McCain told reporters in Arizona the bailout was not a permanent solution and it was "an outrage" it was even necessary.
A collapse in the U.S. housing market and resulting bad mortgages have shattered confidence in the financial sector, with banks across the United States and Europe needing support from governments or outside investors this week. Interbank lending and credit to businesses and private individuals has all but seized up. Central banks have injected billions of dollars to maintain some flow of funds. Bad news mounted in the European financial sector. Dutch-Belgian banking and insurance giant Fortis was broken up on national lines, with the Dutch government taking over its operations in the Netherlands, after an earlier rescue effort and asset sale failed.
In Switzerland, UBS AG, hardest hit among European banks by its exposure to subprime holdings, said it would cut 2,000 investment banking jobs.

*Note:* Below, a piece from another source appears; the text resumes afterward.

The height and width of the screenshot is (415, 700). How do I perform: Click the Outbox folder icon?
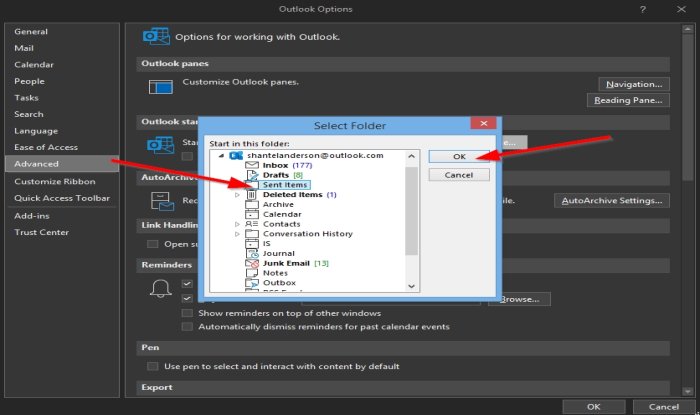[x=252, y=283]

Divisions have emerged within Europe over the past week, with Ireland offering guarantees on bank deposits, prompting a flight of capital from British lenders to Irish banks.

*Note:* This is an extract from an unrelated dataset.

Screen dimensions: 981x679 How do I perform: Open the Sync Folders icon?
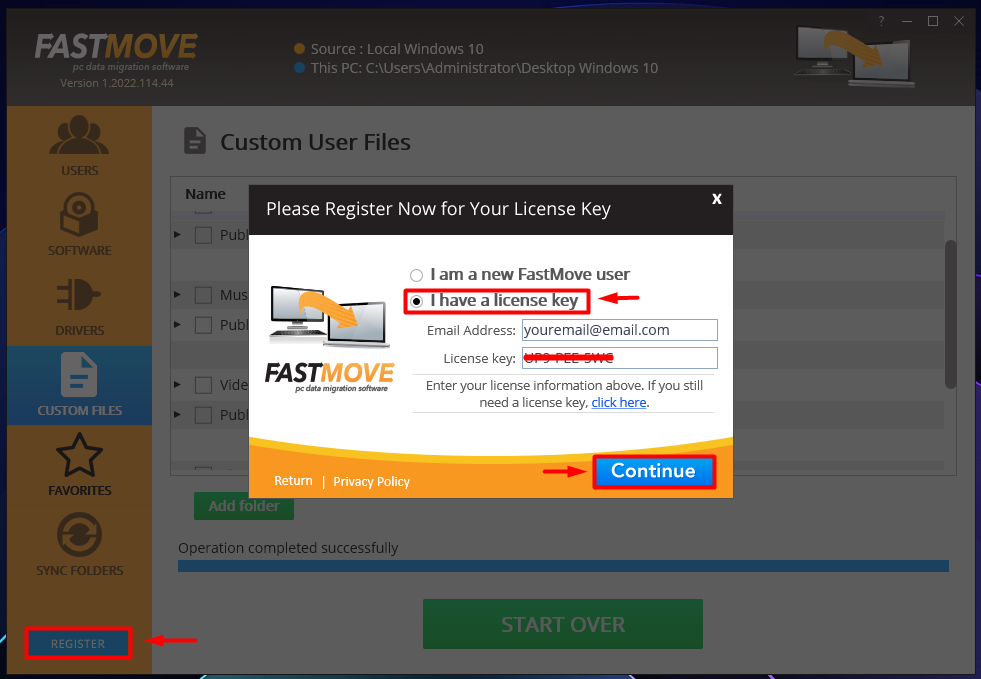(79, 537)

Forced sales seen slamming euro property markets
A wave of forced sales is likely to pummel Europe's wilting commercial property market in the coming months, despite a bevy of potential buyers on the sidelines, property experts said on Friday.
In a note to clients, JP Morgan analysts said the market was braced for an "explosion" of property sales, with EUR 340 billion (USD 471.2 billion) in assets potentially hitting the market, including assets offloaded by the European administrators of Lehman Brothers.
Property sales linked to the financial industry's ongoing convulsions were also in the mix, including USD 15 billion of property assets in Britain and across Europe which had so far been identified by Lehman's administrators.
In the case of listed property firms, about three-quarters of the estimated EUR 20 billion in assets prepared for sale were likely to be forced sales, JP Morgan said.
Nick Axford, head of European research at CB Richard Ellis (CBRE), said forced sales of commercial property had been limited to date but were set to pick up before the year was out.
The amount of European commercial property bought and sold in the first half of 2008 - at EUR 66.5 billion - was almost half what it was in the same period of 2007, according to CBRE.